Shakespeare and Millay

"Let me  not to the marriage of true minds"
This poem speaks about true love. Marriage should be unbreakable. Couples should not try to fix something when alterations are found. 'love is not love which alters when it alteration finds,' This means you should not look for another partner because one changes. 'O, no, its an ever fixed mark' Implies that its something you can't delete (divorce) its always capable of being fixed. "Love alters not with his brief hours and weeks, but bears it out even to the edge of doom. If this be error and upon me proved,' I understand about that the problem between the couple of whom he/she is speaking of is that the partner spend too many hours working, and he/she says it can be worked on. I don't know if the speaker is male or female. The person speaking is the one who works a lot and is trying to convince his/her partner to not be upset that this problem can be fixed.
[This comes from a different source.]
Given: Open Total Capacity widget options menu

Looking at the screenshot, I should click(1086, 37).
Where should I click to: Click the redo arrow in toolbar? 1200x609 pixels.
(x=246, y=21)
'What lops my lips have kissed, and where, and why'
I believe that the speaker can be a women because 'and what arms have lain under my head till morning;' usually women lay on men arms while in bed. She is pondering thoughts during a rainy night. 'For unremembered lads that not again will turn to eat midnight with a cry.' I believe speaker is talking about the men that she's had sex with presumably one nights stands. 'Thus in the winter stands the lonely tree,' 'I only know that summer sang in me' I believe speaker has gotten older and is not as attractive as before, which is probably why she is not so sexually active.

1 comment:

  1. Nice reading of Shakespeare's sonnet, but can you point to a line where the speaker says he works a lot? What is the error that the speaker refers to in line 13?
    Great observation about the seasons as indicative of the speaker's age.